Rodríguez began the 2012 season in Double–A with the Pensacola Blue Wahoos before later being promoted to Triple–A. On September 1, 2012, Rodríguez was promoted to the major leagues for the first time. He made his MLB debut the next day as a pinch hitter against the Houston Astros. In 12 games for Cincinnati in 2012, Rodríguez collected 3 hits in 16 plate appearances along with 2 RBI. He spent the majority of the 2013 season with the Triple–A Louisville Bats, getting 1 hit in 10 plate appearances for the Reds in 2013.

On February 12, 2014, Rodríguez was designated for assignment following the waiver claim of Brett Marshall. Rodríguez was released by the Reds organization on March 11.

On December 16, 2014, Rodríguez signed a minor league contract with the Boston Red Sox organization. The Red Sox released Rodríguez on April 3, 2015.

===Mexican League===
On April 20, 2015, Rodríguez signed with the Delfines de Ciudad del Carmen of the Mexican League. He hit .359/.406/.535 in 95 games for the club in 2015. On June 28, 2016, Rodríguez was traded to the Piratas de Campeche of the Mexican League. In 23 games with Campeche, Rodríguez slashed .353/.378/.518 with 3 home runs and 21 RBI. On October 3, 2016, Rodríguez was traded back to the Delfines de Ciudad del Carmen. He became a free agent after the 2016 season after the Delfines folded. Rodríguez signed with the Generales de Durango of the Mexican League for the 2017 season. He hit .288/.331/.393 in 80 games for the team, along with 5 home runs and 35 RBI.

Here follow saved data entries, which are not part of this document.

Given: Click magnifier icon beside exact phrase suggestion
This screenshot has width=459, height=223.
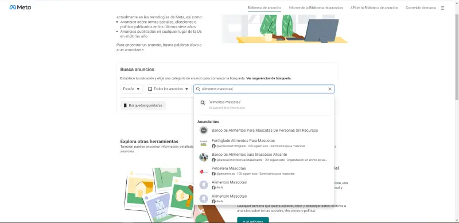Looking at the screenshot, I should (203, 103).
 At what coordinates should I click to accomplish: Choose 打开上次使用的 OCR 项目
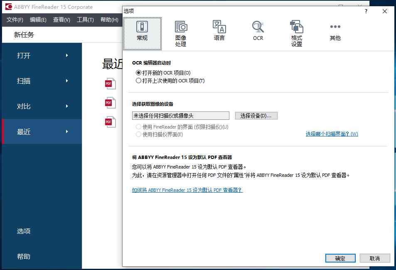click(x=138, y=81)
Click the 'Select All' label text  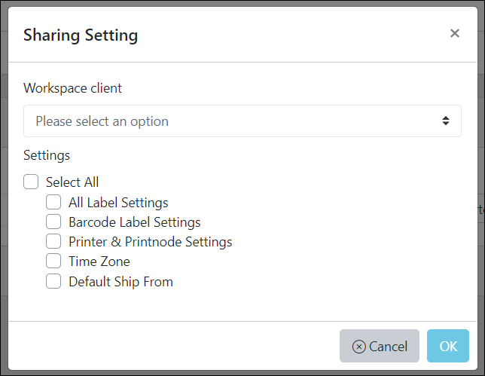(x=72, y=182)
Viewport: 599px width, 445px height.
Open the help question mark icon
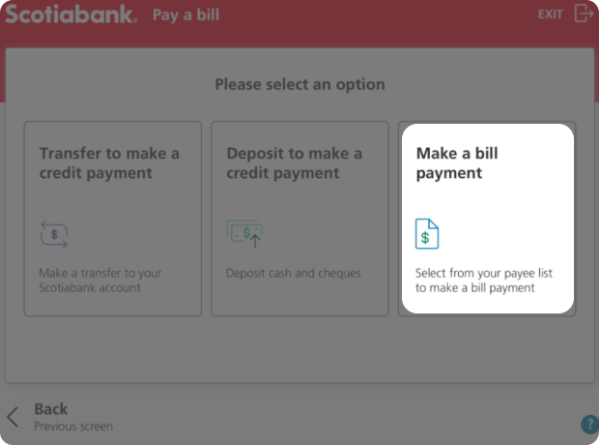[590, 425]
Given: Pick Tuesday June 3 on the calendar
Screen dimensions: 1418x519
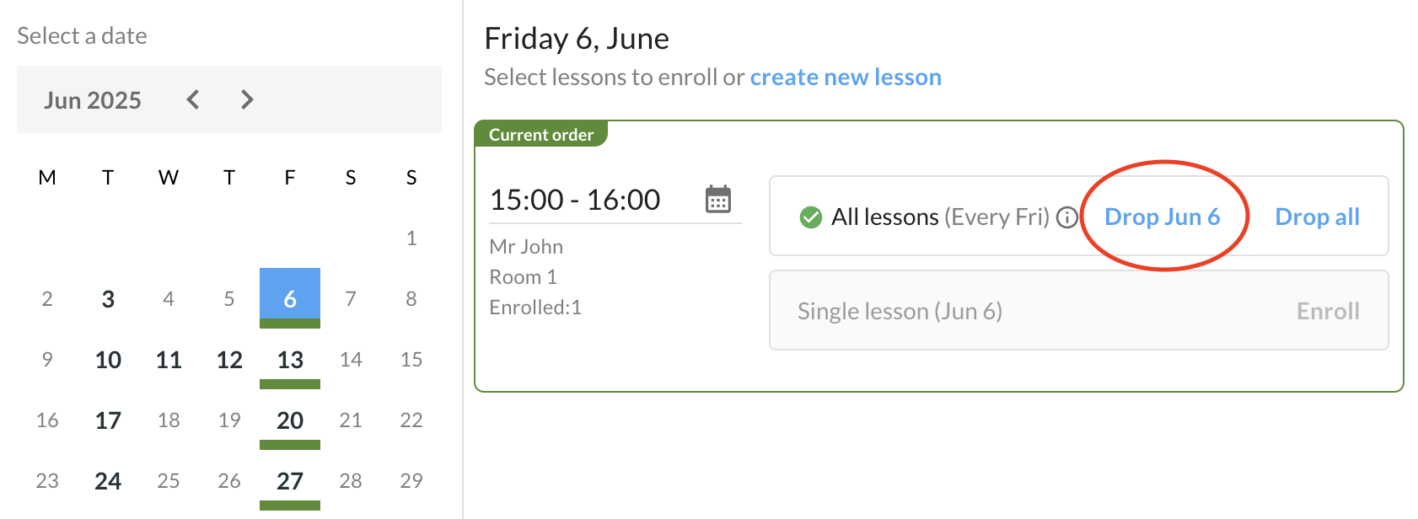Looking at the screenshot, I should pos(108,299).
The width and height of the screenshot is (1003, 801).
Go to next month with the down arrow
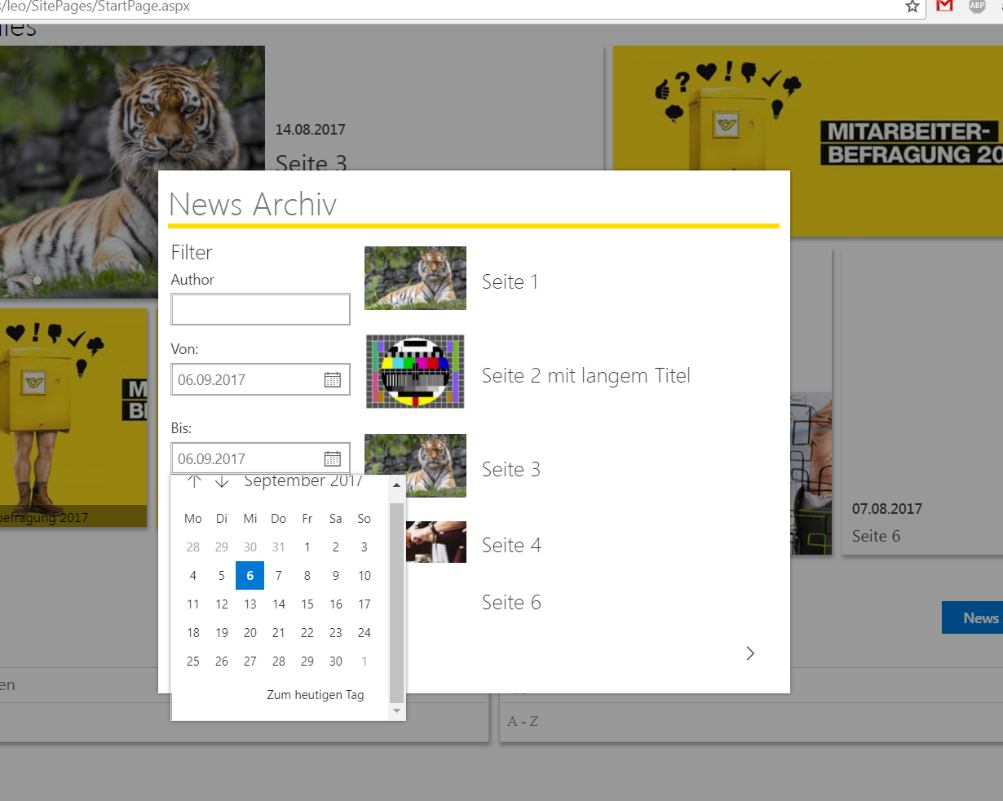click(222, 481)
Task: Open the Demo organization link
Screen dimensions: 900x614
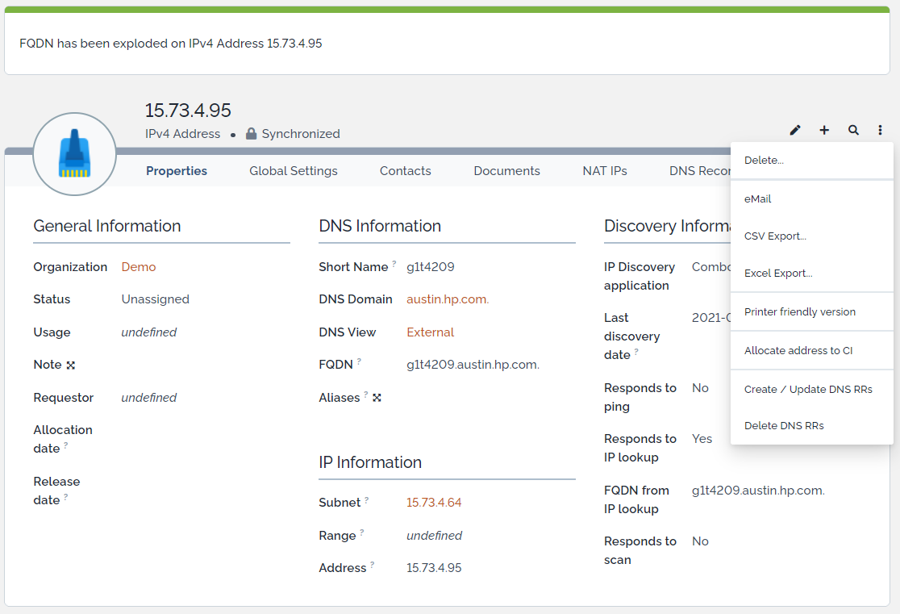Action: pyautogui.click(x=139, y=267)
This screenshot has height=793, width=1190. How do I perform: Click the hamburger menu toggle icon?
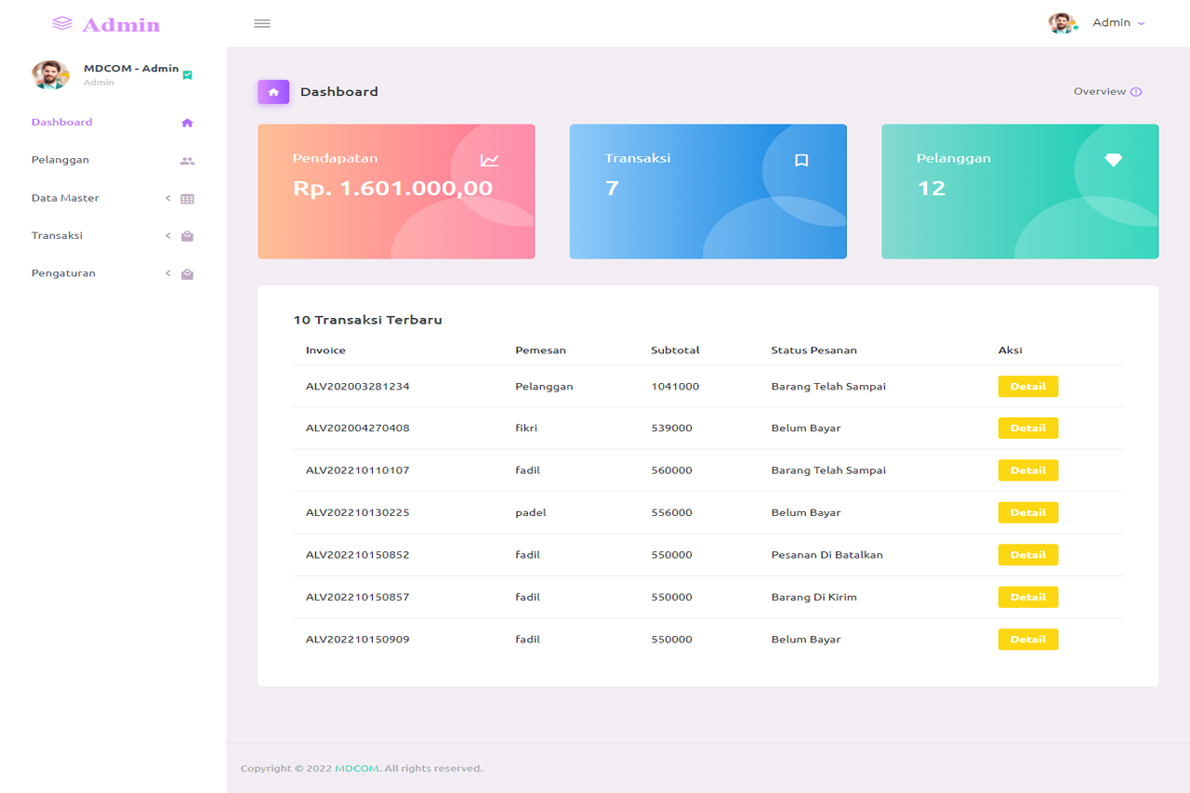pos(262,23)
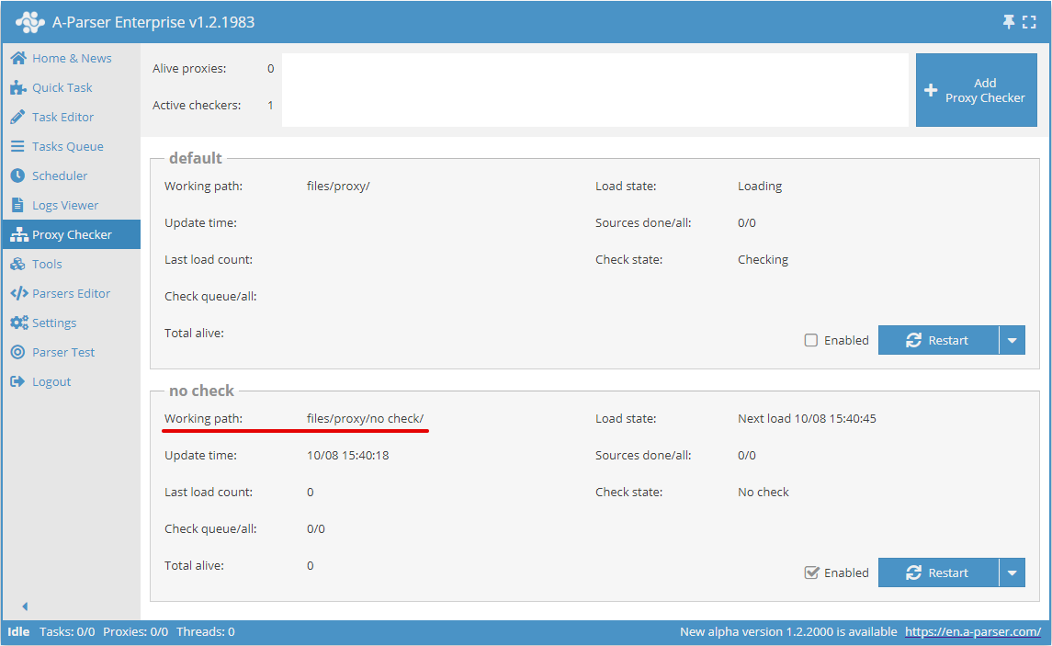1052x646 pixels.
Task: Open dropdown arrow next to default Restart
Action: (1012, 340)
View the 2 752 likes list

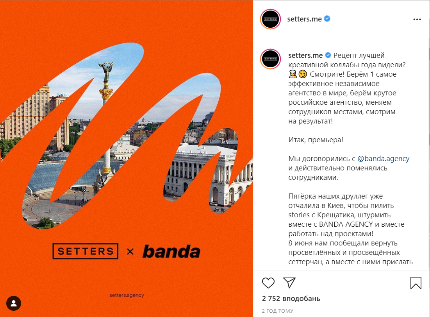pyautogui.click(x=291, y=299)
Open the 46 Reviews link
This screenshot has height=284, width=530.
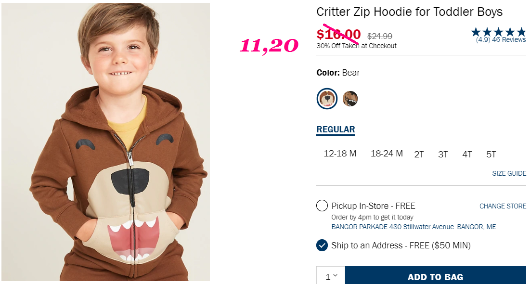click(x=509, y=40)
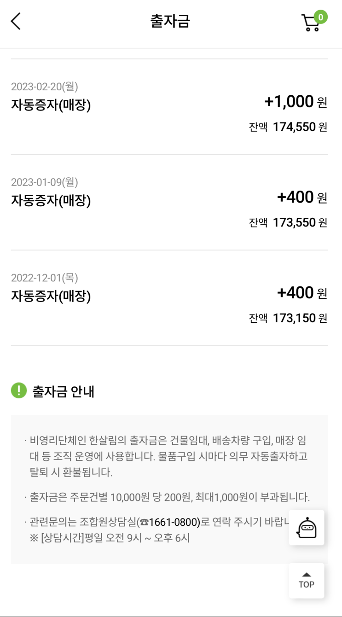
Task: Tap the +1,000 원 amount
Action: tap(296, 102)
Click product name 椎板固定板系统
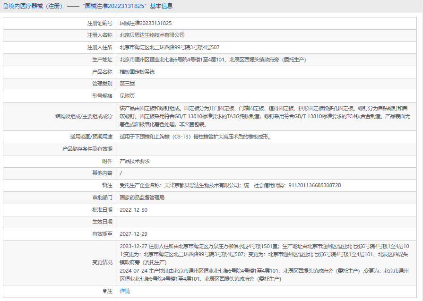The height and width of the screenshot is (301, 423). 138,72
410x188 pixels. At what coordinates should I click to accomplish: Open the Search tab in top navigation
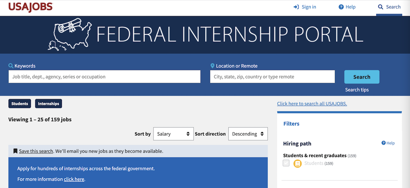(389, 7)
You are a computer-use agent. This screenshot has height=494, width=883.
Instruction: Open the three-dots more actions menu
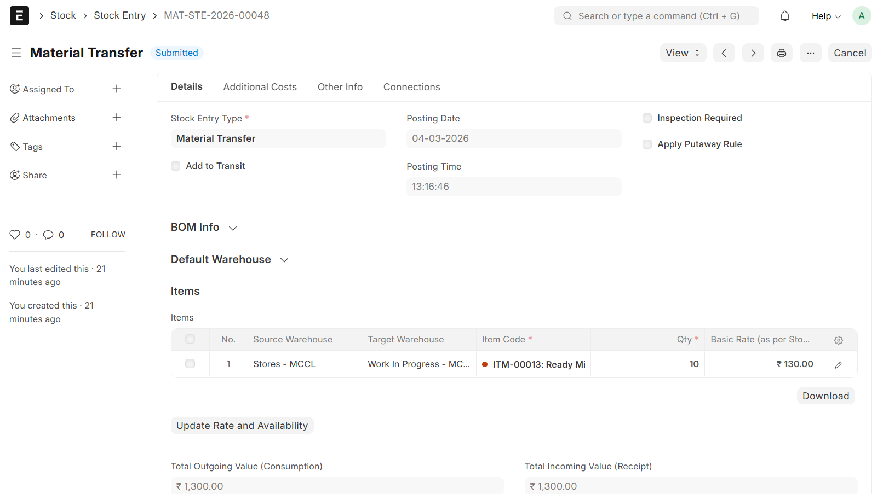tap(810, 53)
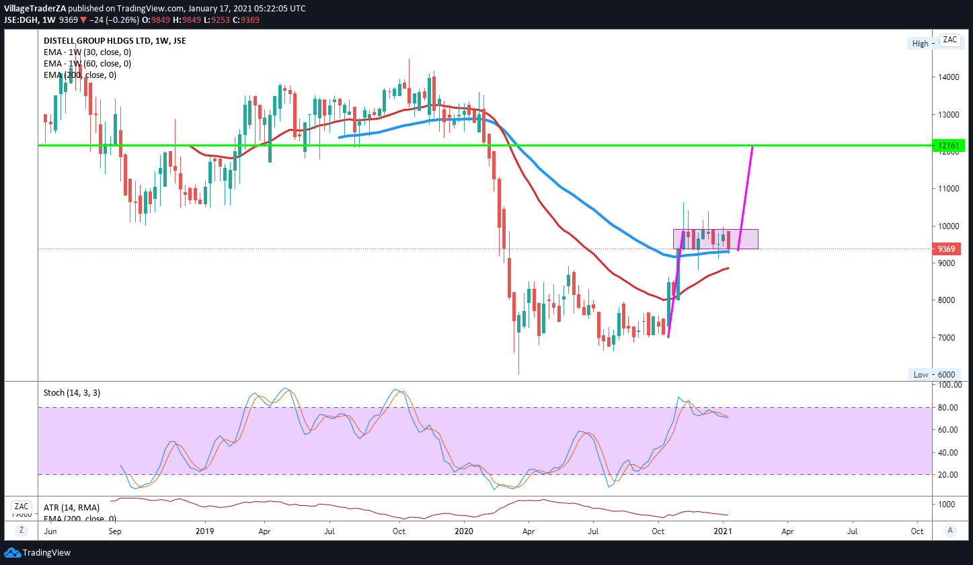Image resolution: width=973 pixels, height=565 pixels.
Task: Open the ZAC currency dropdown on price axis
Action: (949, 40)
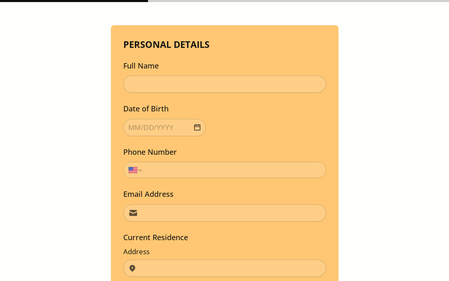Open the calendar date picker icon
The height and width of the screenshot is (281, 449).
(x=197, y=128)
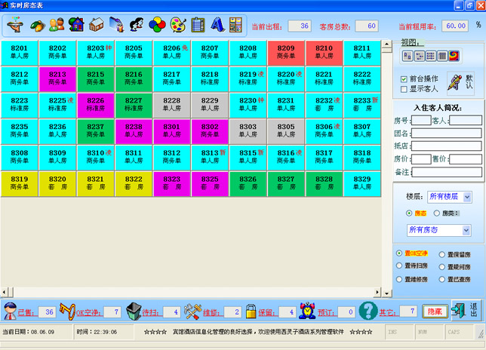
Task: Click the 房号 input field
Action: pos(421,120)
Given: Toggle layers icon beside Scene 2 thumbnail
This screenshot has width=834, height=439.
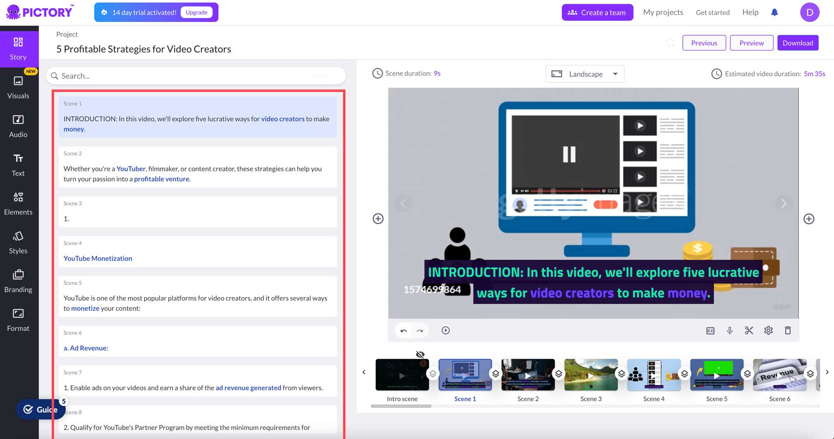Looking at the screenshot, I should click(x=558, y=374).
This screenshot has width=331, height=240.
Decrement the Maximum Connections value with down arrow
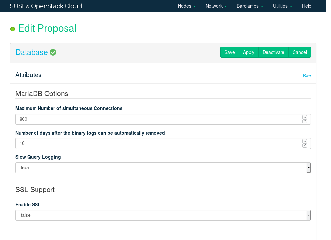click(x=305, y=121)

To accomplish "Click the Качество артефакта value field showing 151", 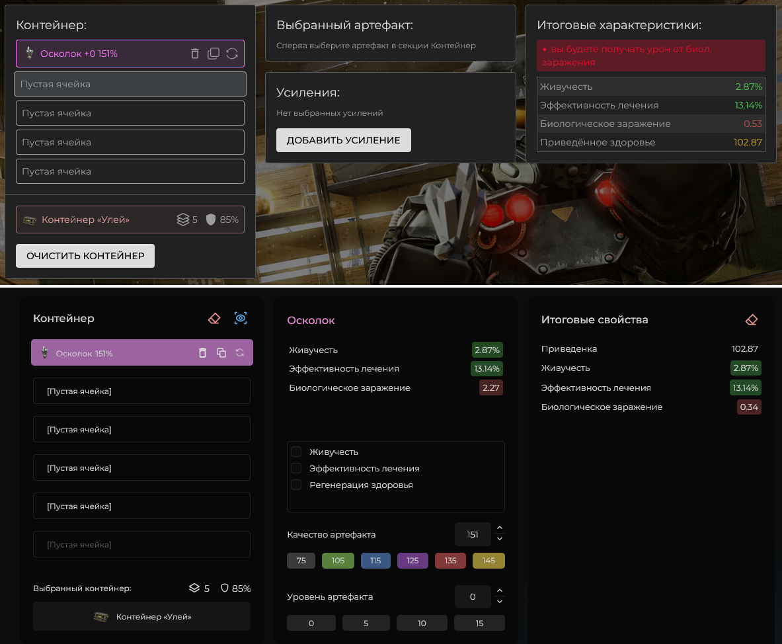I will pos(473,534).
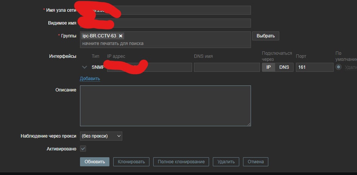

On July 12, 2017, Rodríguez was traded to the Piratas de Campeche. In 2017, Rodríguez slashed .297/.379/.538 in 23 contests. In 2018, he hit 9 home runs with 58 RBI on the season. He became a free agent after the 2018 season. On April 6, 2019, Rodríguez signed with the Piratas for the 2019 season. He batted .323/.372/.532 in 114 games for Campeche in 2019, along with 23 home runs and 99 RBI. He did not play in a game in 2020 due to the cancellation of the LMB season because of the COVID-19 pandemic. Rodríguez was released on April 30, 2021.

On June 1, 2021, Rodríguez signed with the Tigres de Quintana Roo of the Mexican League. In 21 games for the team, Rodríguez slashed .247/.306/.312 with 1 home run and 12 RBI. He was released by the Tigres on June 25, 2021. On June 29, 2021, Rodríguez signed with the Rieleros de Aguascalientes of the Mexican League. He played in 29 games for Aguascalientes to close out the year, hitting .437/.455/.660 with 6 home runs, 21 RBI, and 4 stolen bases. In 2022, Rodríguez played in 86 games for the Rieleros, slashing .354/.435/.581 with 20 home runs, 61 RBI, and 9 stolen bases. He was released by the team on February 27, 2023.

On April 19, 2023, Rodríguez signed with the Algodoneros de Unión Laguna of the Mexican League. He was released on December 1. In 51 games he slashed .279/.329/.407 with 5 HR and 32 RBI.

On December 4, 2023, Rodríguez signed with the Piratas de Campeche of the Mexican League. In 35 games, he batted .261/.367/.378 with three home runs and 10 RBI. Rodríguez was released on May 27, 2024.

On May 31, 2024, Rodríguez signed with the Dorados de Chihuahua of the Mexican League. In 35 games for Chihuahua, he slashed .285/.348/.390 with two home runs and 11 RBI. Rodríguez was released by the Dorados on November 19.

===Senadores de Caracas===
In 2025, Rodriguez signed with the Senadores de Caracas of the Venezuelan Major League.